Are you ready to export?

Advantages and disadvantages of exporting


Exporting outside Northern Ireland can change your business. Like any fundamental change to the way you trade, there are risks as well as benefits you should consider. You should weigh them up before starting to move into overseas markets.

Advantages of exporting

  • You could significantly expand your markets, leaving you less dependent on any single one.
  • Greater production can lead to larger economies of scale and better margins.
  • Your research and development budget could work harder as you can change existing products to suit new markets.

Disadvantages of exporting

  • Unless you're careful, you can lose focus on your home markets and existing customers.
  • Your administration costs may rise as you may have to deal with export regulations when trading outside the European Union.
  • You will be managing more remote relationships, sometimes thousands of miles away.
  • In overseas markets, you may lose some of the control that you are used to at home.
  • You will need to think of your new market differently to the home market. They will be different customers with their own reasons for buying your products.

There are ways you can manage the risks of exporting.

Tax considerations when exporting

You will have different responsibilities for VAT depending on whether you sell to other European Union (EU) countries or export your goods outside of the EU.

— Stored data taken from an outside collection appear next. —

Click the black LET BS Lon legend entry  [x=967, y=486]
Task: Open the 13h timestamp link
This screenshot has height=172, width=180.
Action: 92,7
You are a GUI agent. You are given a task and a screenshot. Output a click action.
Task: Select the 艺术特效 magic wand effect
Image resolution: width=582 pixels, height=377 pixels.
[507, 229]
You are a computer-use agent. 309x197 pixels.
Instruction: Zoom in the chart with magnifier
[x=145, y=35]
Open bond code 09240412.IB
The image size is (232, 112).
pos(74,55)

If you sell to other countries in the EU, you must keep records and submit details of these sales on your VAT return. If you have a high level of sales to EU countries, you must complete an Intrastat Supplementary declaration. Read an introduction to Intrastat.

If you sell to countries outside the EU, you must keep documents that count as proof of export. These must identify:

  • the exporter
  • the customer
  • the goods and their value
  • the export destination
  • the mode of transport and the route.

In both cases, most goods you export will be zero-rated for VAT. You should check with HM Revenue and Customs (HMRC).